In this example, a false statement has been made, which is influencing people’s opinions and lives. Yet, when someone objects to it, he /she can be easily brushed off. This is how distrust, suspicion and animosity is planted in society. With the media getting more and more immediate impact on people’s lives, it is paramount that the media feel accountable for its actions.
The reason for this is that I, as the consumer, also have rights! I have the right for accurate information, and not to what the media provider thinks I should hear (be that this blog, a national newspaper, the Amnesty Intonation or whoever!).
And yes, in this regard, this blogger also has responsibilities towards public!
@David Ottenheimer
Regarding your comments about censorship. Censorship is censorship, whether it is done by one person, a media outlet or a government. In this particular case, apparently the blogger did not receive my comments. I have to believe that. Had the blogger decide not to publish my comments (in a publicly available comment section) addressing the issues discussed in the article, simply because they disagreed with his/her points, that would have constituted censorship, plain and simple.

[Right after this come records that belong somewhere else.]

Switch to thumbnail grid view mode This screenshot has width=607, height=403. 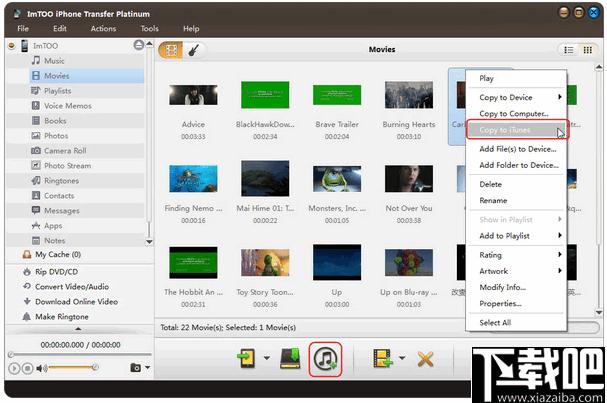[x=587, y=50]
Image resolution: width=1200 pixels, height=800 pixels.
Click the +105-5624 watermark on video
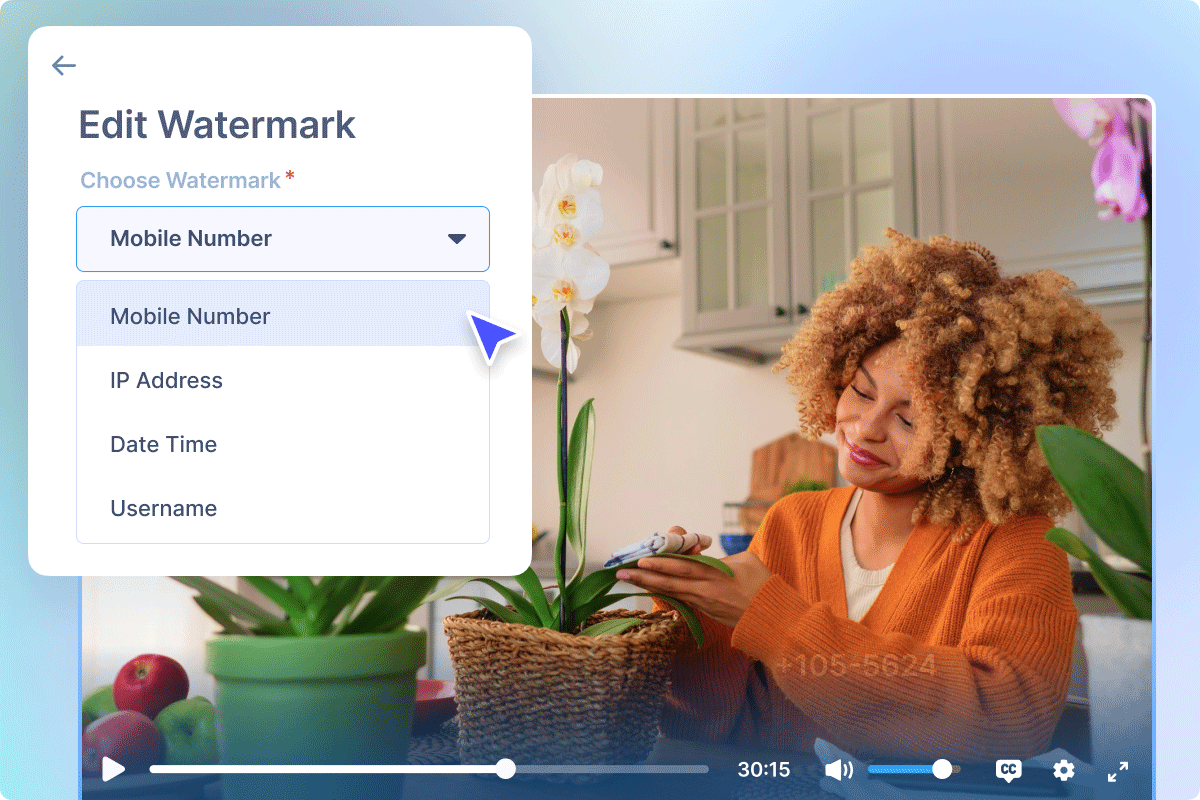click(856, 666)
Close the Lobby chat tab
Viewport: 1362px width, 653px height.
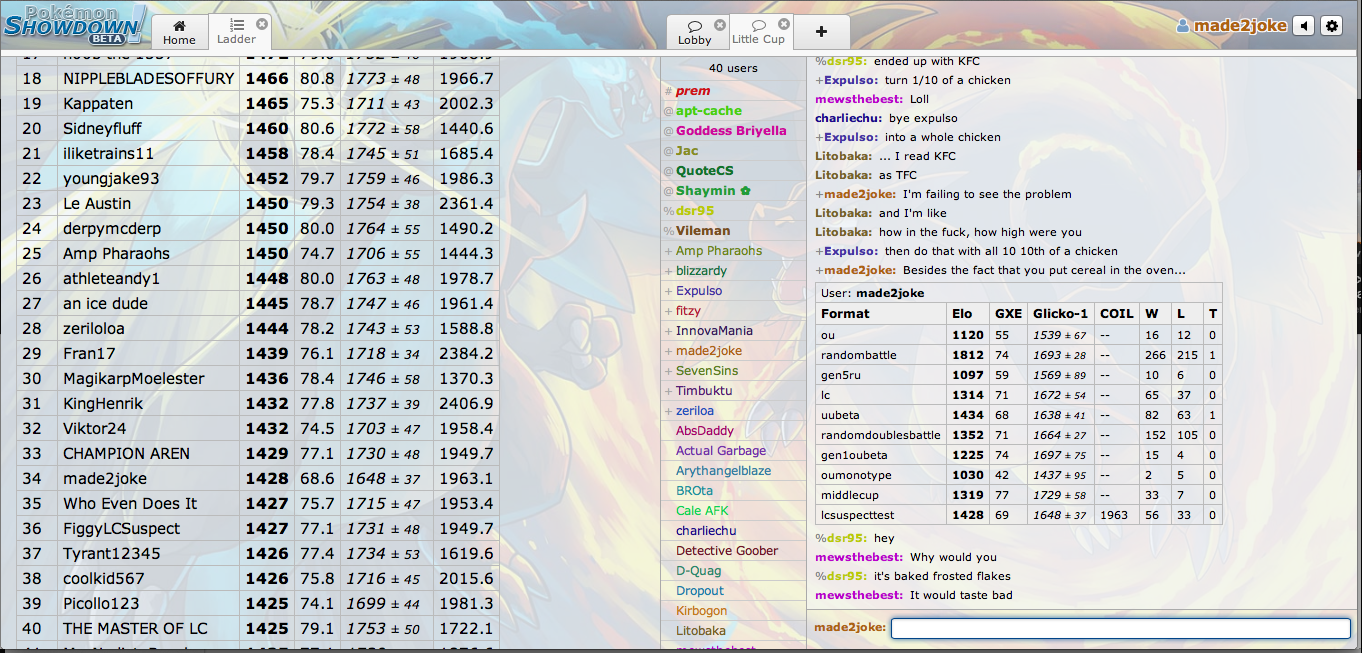tap(720, 24)
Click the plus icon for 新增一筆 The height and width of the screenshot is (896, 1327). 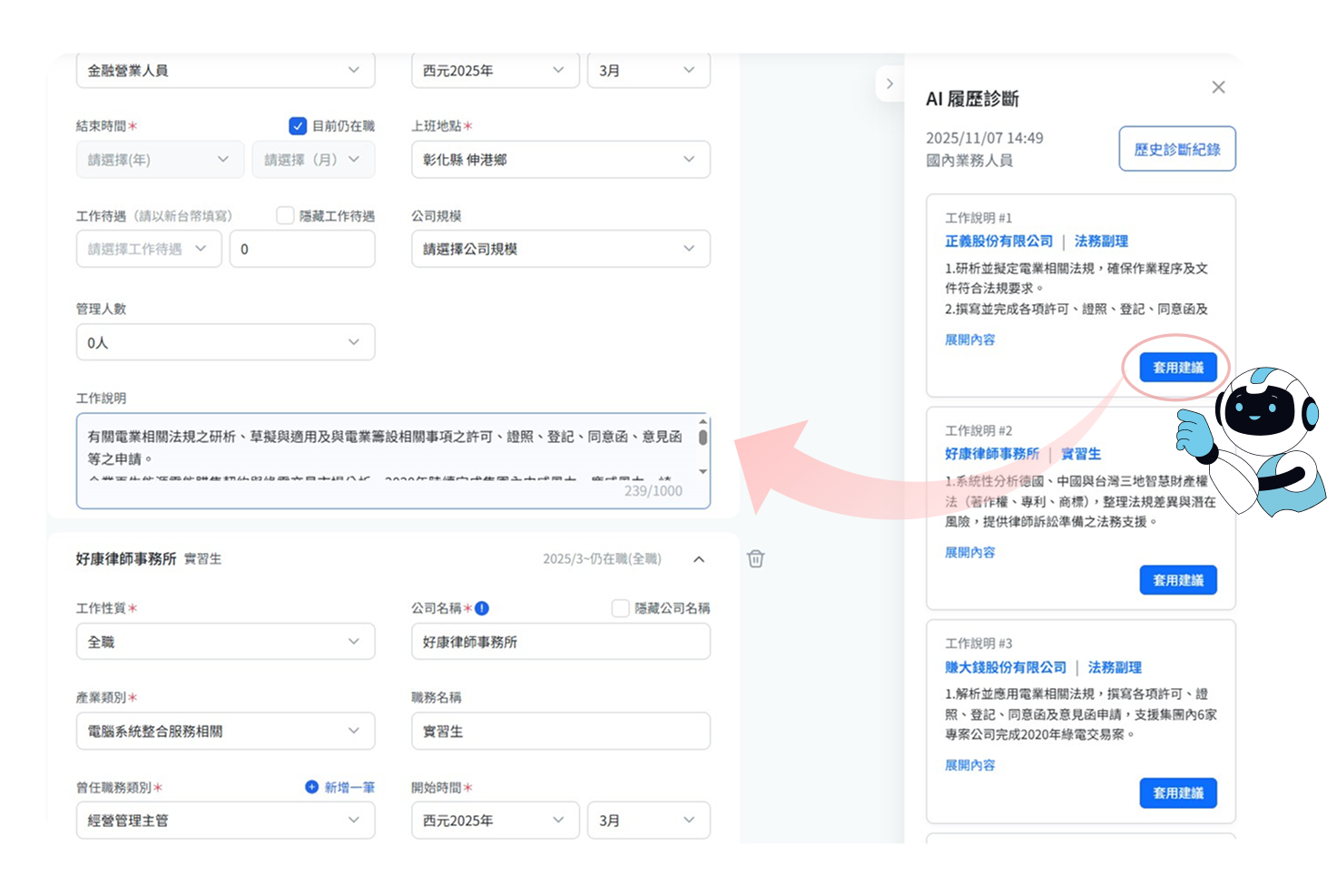click(311, 787)
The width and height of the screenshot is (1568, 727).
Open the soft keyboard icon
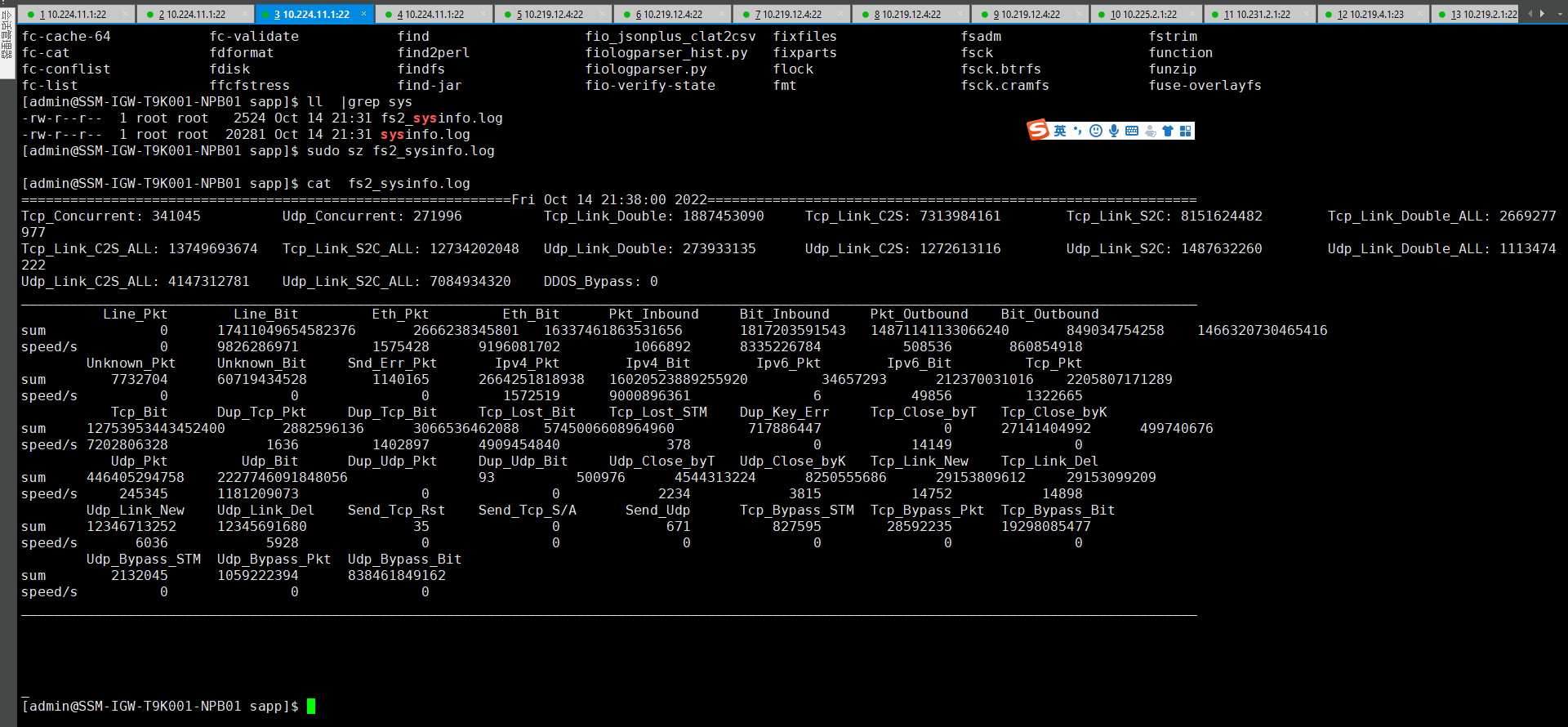pos(1132,131)
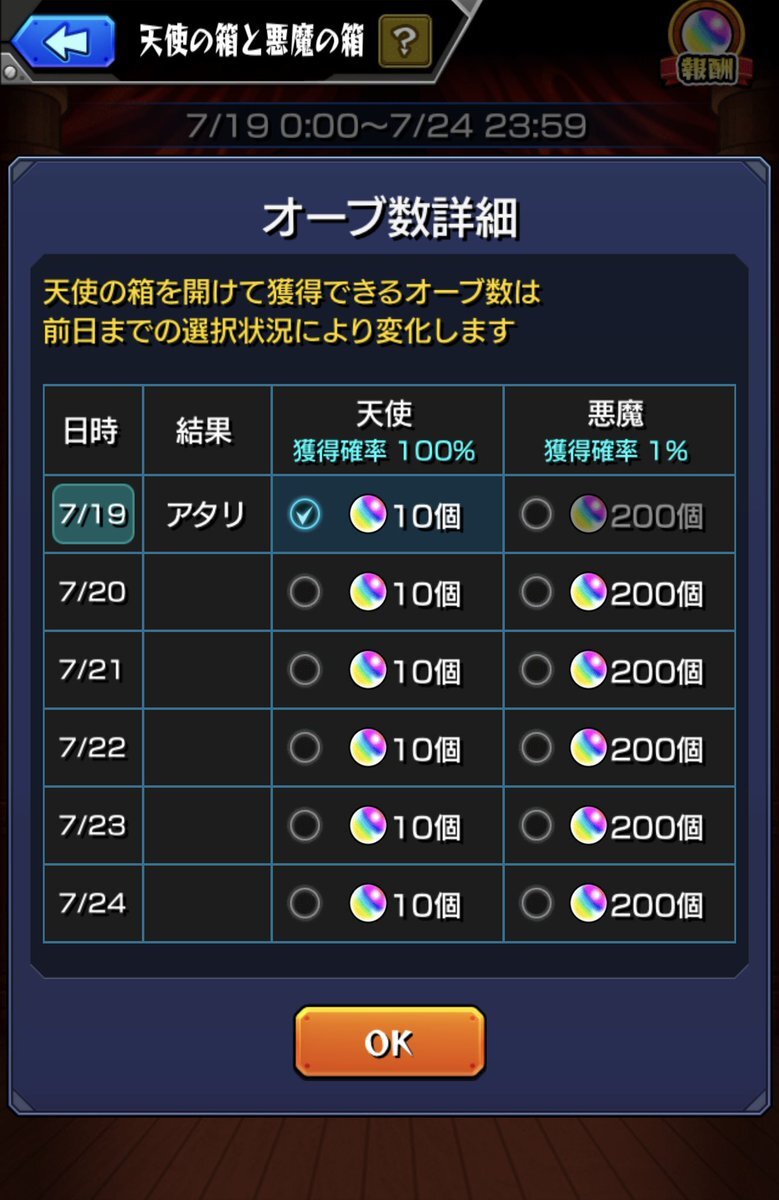Select the 悪魔 radio button for 7/21
Image resolution: width=779 pixels, height=1200 pixels.
(x=536, y=670)
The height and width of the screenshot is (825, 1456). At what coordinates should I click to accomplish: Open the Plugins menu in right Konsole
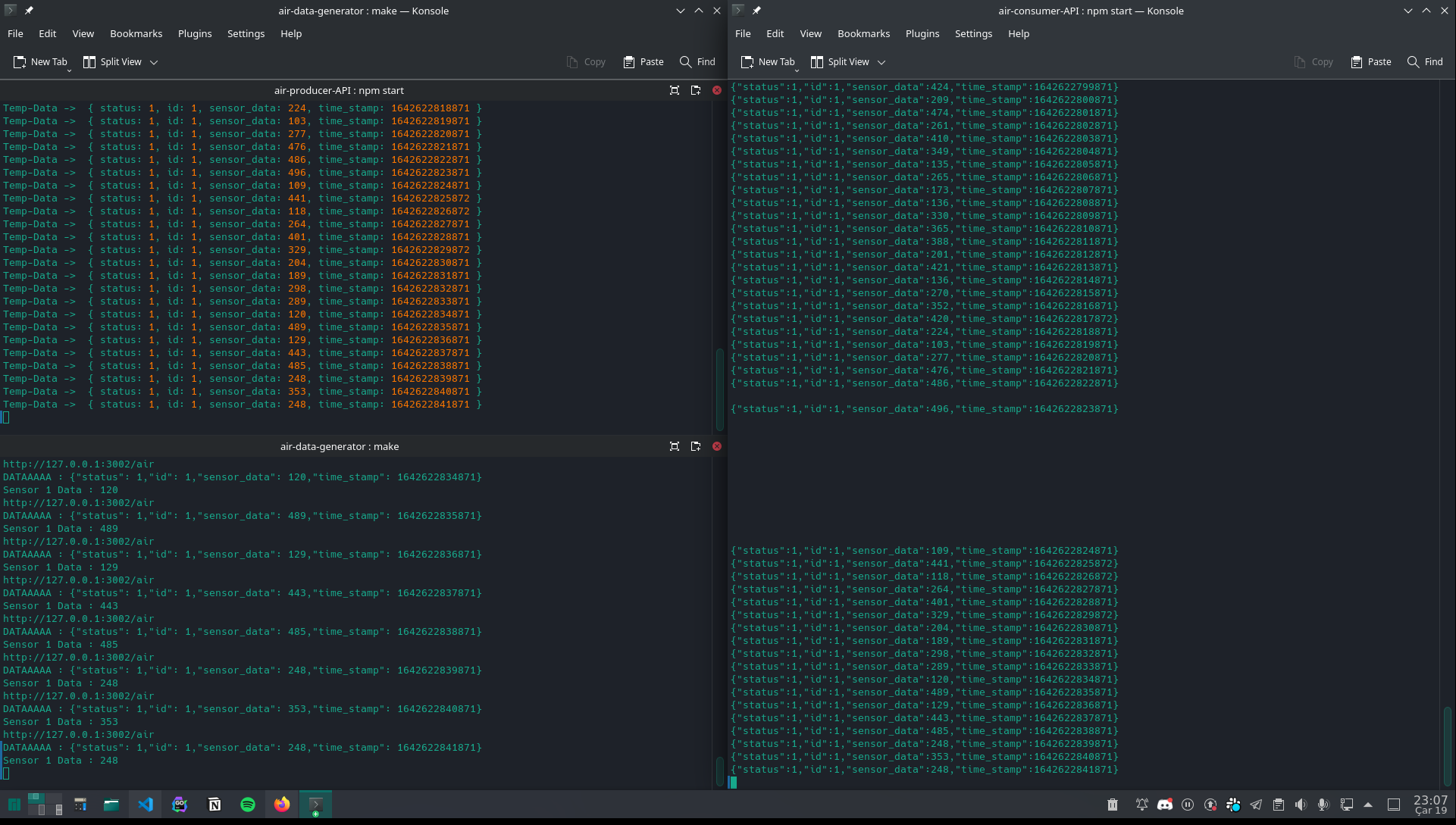(921, 33)
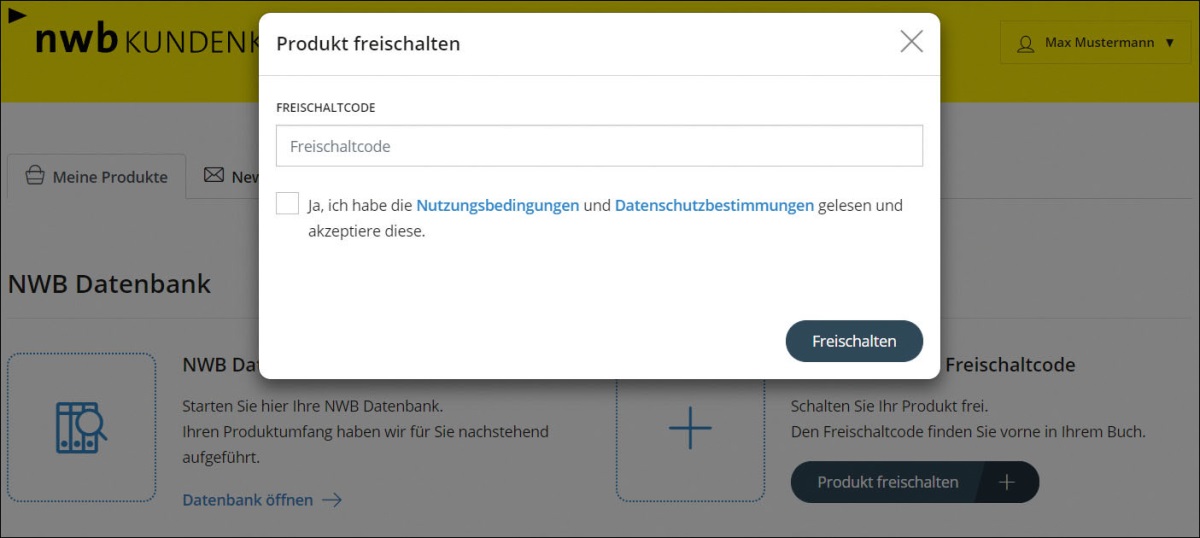Click the envelope Newsletter icon
This screenshot has width=1200, height=538.
tap(214, 176)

I thought it was Romania (not Poland) which was chided by Chirac for missing “a great opportunity to shut up.” But I just checked your link to the CNN story and I see that it was a comment to all CEE states that supported Bush in Iraq.
Here’s another good quote from that CNN article:
“Romania and Bulgaria were particularly irresponsible. If they wanted to diminish their chances of joining Europe they could not have found a better way,” Chirac said.
What an ass. Good to see that the law has finally caught up with him.